Сырой ветер пронесся по хижине, ероша пропитанные влагой бумаги на походном столике. Накамура глянул на светящиеся стрелки часов. Три ноль-ноль. Два с половиной часа до подъема. Одолевало беспокойство, клещи злобствовали все больше, и Накамура все яростнее расчесывал себе грудь ногтями, пока Фукухара дожидался его приказаний. Майор не сказал ничего, пока капрал Томокава с низким поклоном и благоговением, присущим ему при всех его действиях по приказу или во имя тех, кто им командовал, не возвратился и не протянул, согнувшись в поклоне, полный пузырек филопона.
Схватив пузырек, Накамура проглотил сразу четыре таблетки. После второго приступа малярии, когда ему, все еще слабому, приходилось надзирать за исполнением работ, он привык принимать по нескольку таблеток, чтобы оставаться на ногах. Теперь сябу сделался для него важнее еды. Построить такую железную дорогу… без техники да сквозь чащобу… задача превыше человеческих сил. Распаленный сябу, он обретал способность с удвоенным рвением вернуться к ее исполнению, переходя от одного изнурительного дня к следующему. Он опустил пузырек и поднял взгляд, убеждаясь, что оба подчиненных смотрят на него.

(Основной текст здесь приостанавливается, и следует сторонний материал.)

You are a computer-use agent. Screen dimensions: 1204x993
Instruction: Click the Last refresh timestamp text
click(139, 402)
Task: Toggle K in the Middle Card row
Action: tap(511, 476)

– Филопон помогает мне справиться с малярией, – сказал Накамура, вдруг ощутив неловкость. – Очень помогает. И после него эти чертовы клещи перестают кусаться.
Уже чувствуя, как оцепенение раннего утра, словно по волшебству, растворяется во вновь обретенных бодрости и силе, Накамура стал пристально глядеть на двух своих подчиненных, пока те не опустили глаза в пол.
– Филопон – все что угодно, только не опиат, – заявил Накамура. – К опиатам привержены только неполноценные расы вроде китайцев, европейцев и индусов.
Фукухара согласно кивнул. Этот Фукухара такой зануда!
– Мы изобрели филопон, – произнес Фукухара.
– Да, – кивнул Накамура.
– Филопон – это выражение японского духа.
– Да, – кивнул Накамура.
Он встал и только тут заметил, что даже не удосужился раздеться перед тем, как лечь в постель. Даже его грязные обмотки все так же туго охватывали икры, хотя подвязка на одной ноге развязалась.
– Императорская японская армия снабжает нас сябу, чтобы помочь работать на империю, – подал голос Томогава.
– Да-да, – кивнул Накамура и обратился к Фукухаре: – Возьмите двадцать заключенных, отправляйтесь туда, к грузовику, и вытащите его.